Start of Block

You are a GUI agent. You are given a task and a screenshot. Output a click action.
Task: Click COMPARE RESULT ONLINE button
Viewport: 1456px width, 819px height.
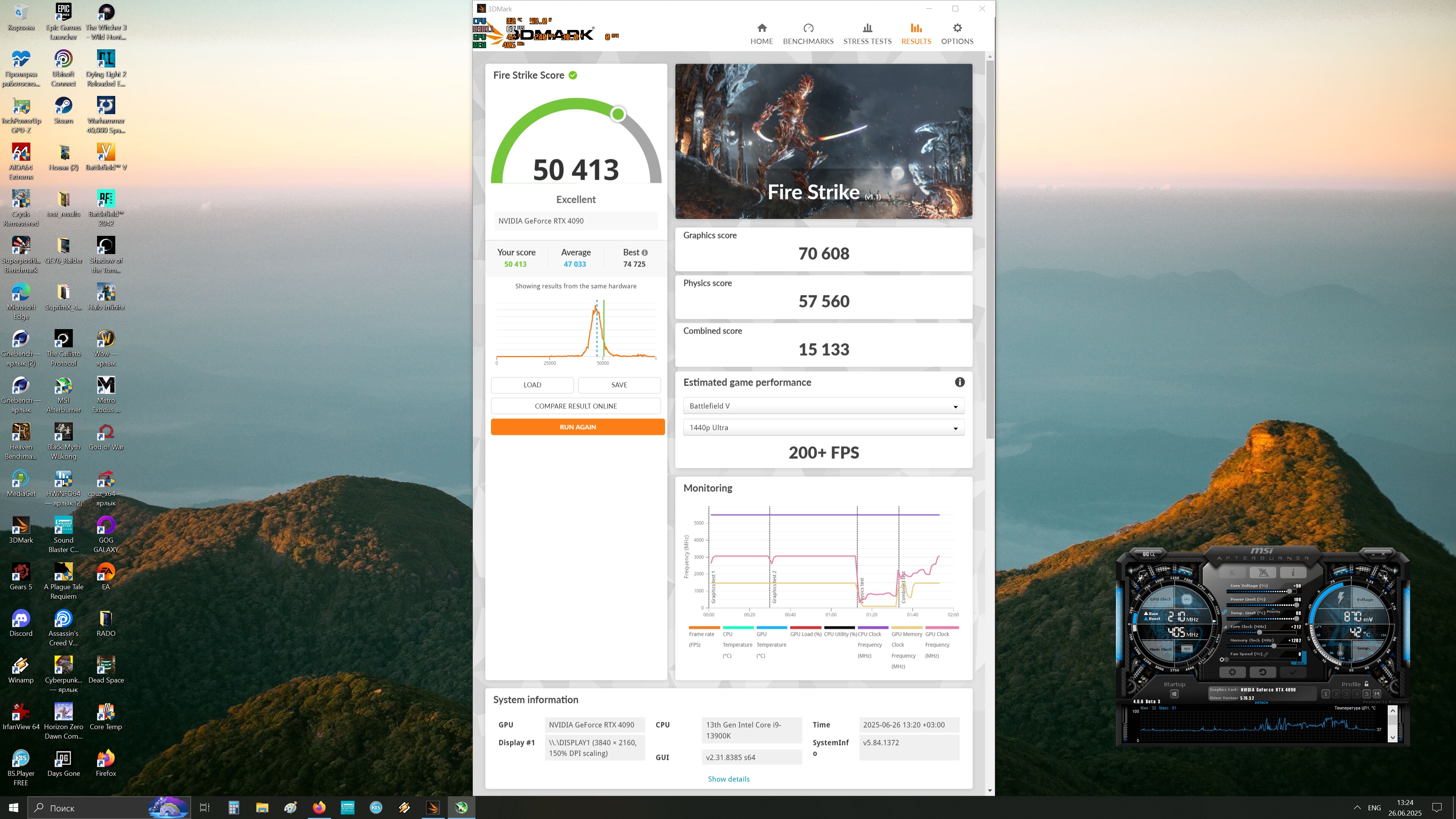click(x=576, y=406)
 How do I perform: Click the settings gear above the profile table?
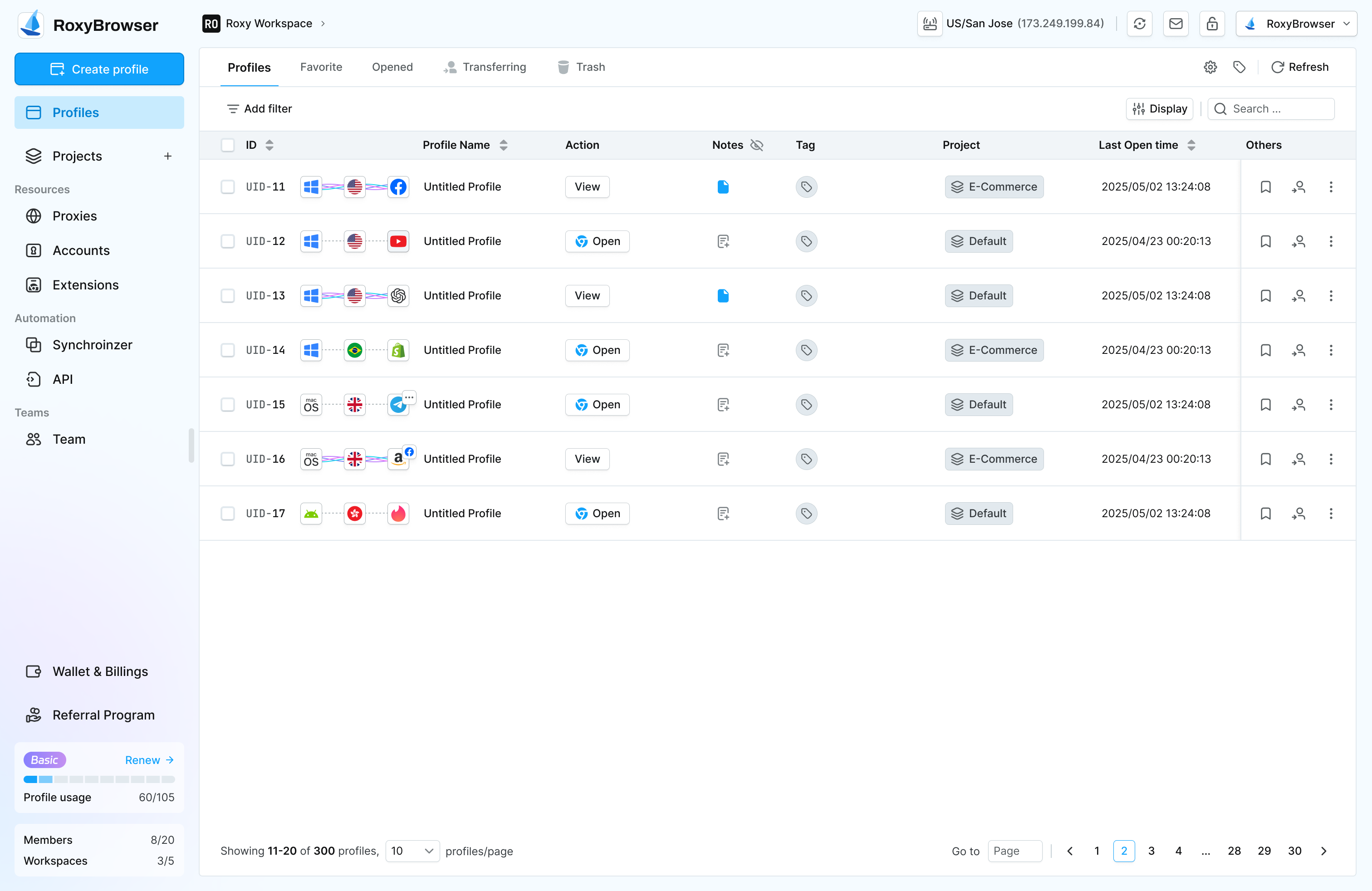(1210, 67)
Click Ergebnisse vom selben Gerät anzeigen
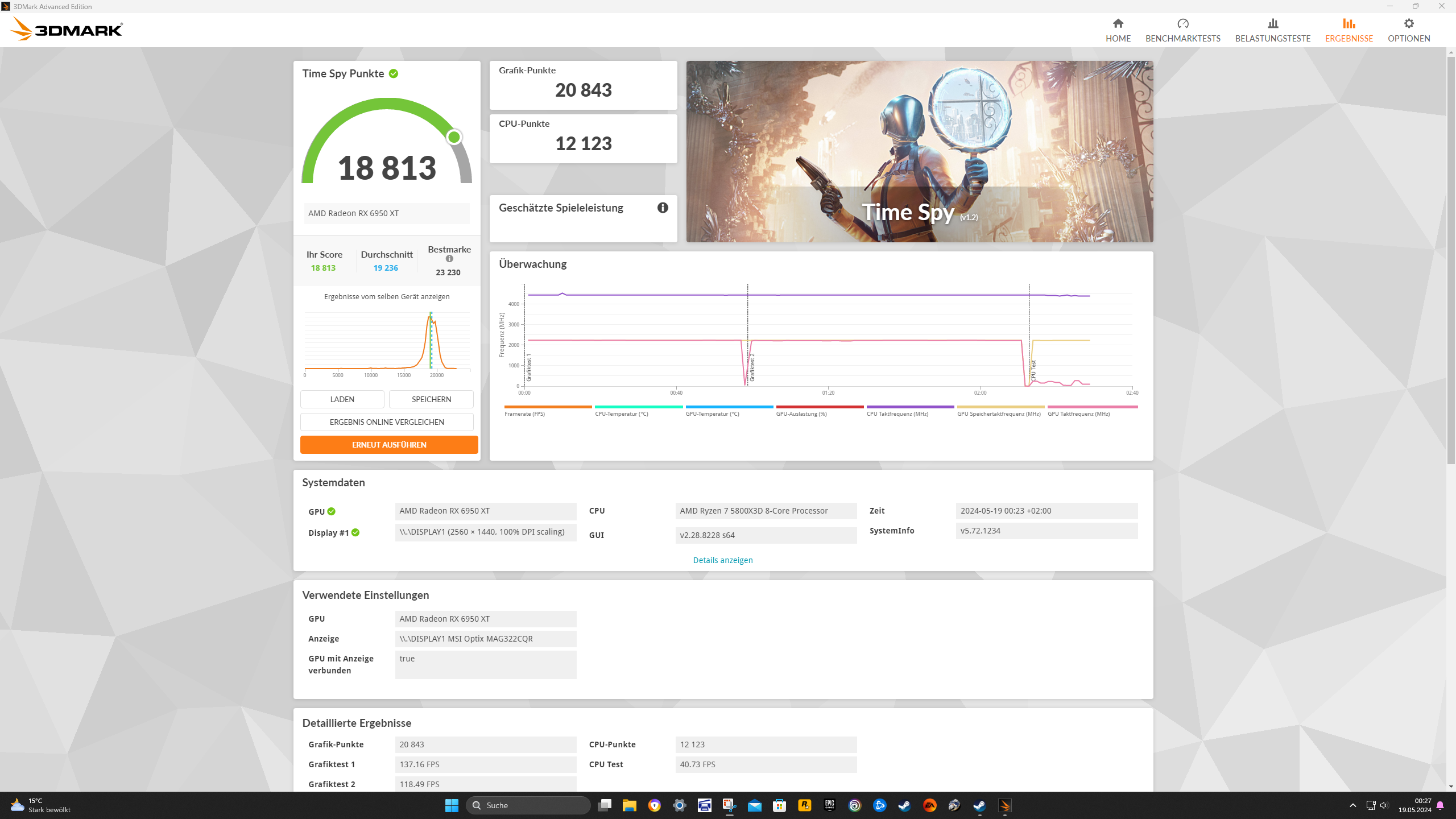Viewport: 1456px width, 819px height. (387, 296)
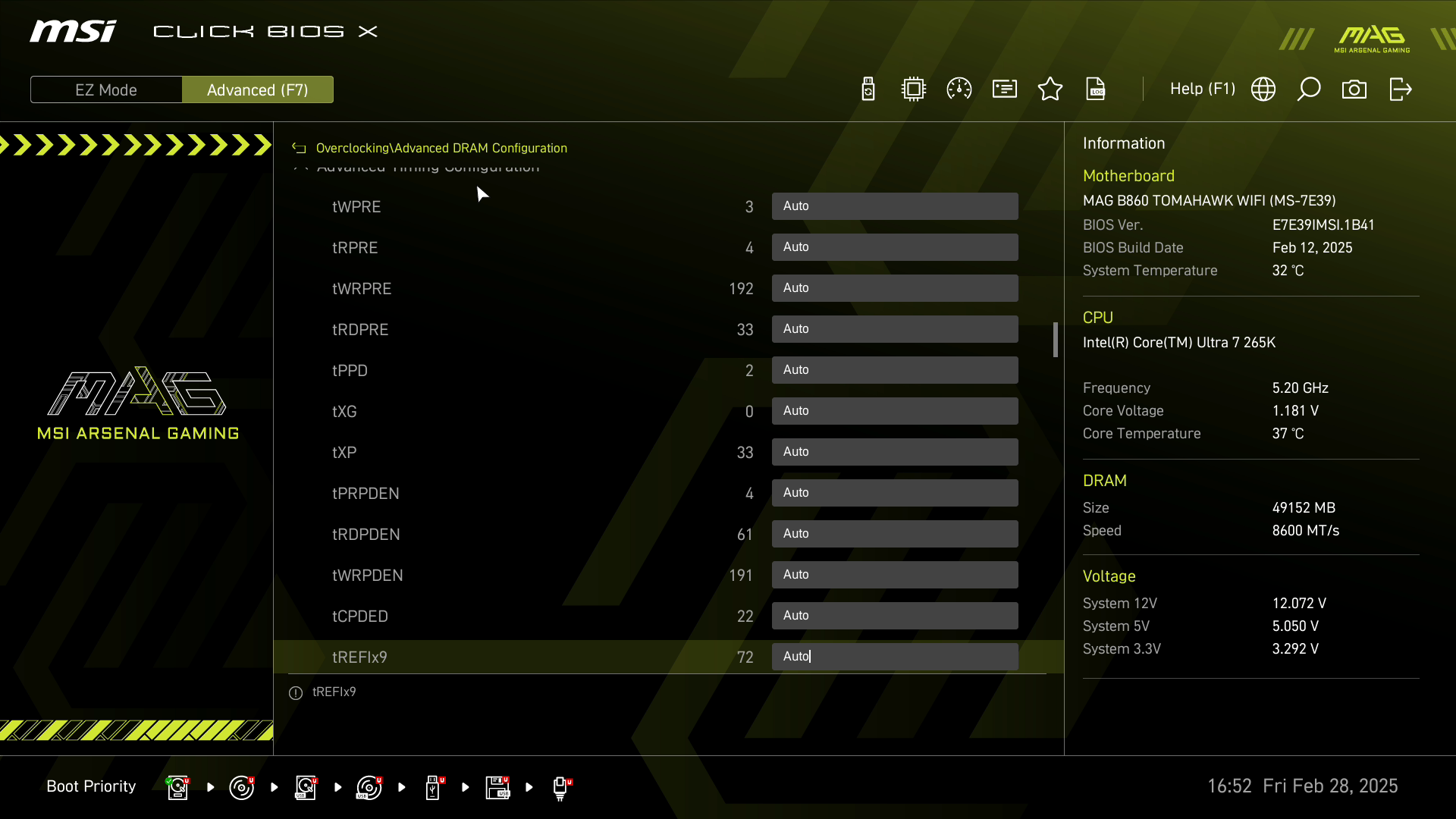Viewport: 1456px width, 819px height.
Task: Click the tREFIx9 input field
Action: [x=895, y=657]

End of Block

◆ Try it: Everything in the entries above except the pictures should be given again exactly.

◆ Completed exercise:
You are a GUI agent. You are given a task and a screenshot. Output a click action.
Task: Click COMPARE RESULT ONLINE button
Viewport: 1456px width, 819px height.
click(x=576, y=406)
 How do I perform: Click the settings gear above the profile table?
(1210, 67)
Click Ergebnisse vom selben Gerät anzeigen
Viewport: 1456px width, 819px height. (387, 296)
Viewport: 1456px width, 819px height.
Task: Click the tREFIx9 input field
Action: [x=895, y=657]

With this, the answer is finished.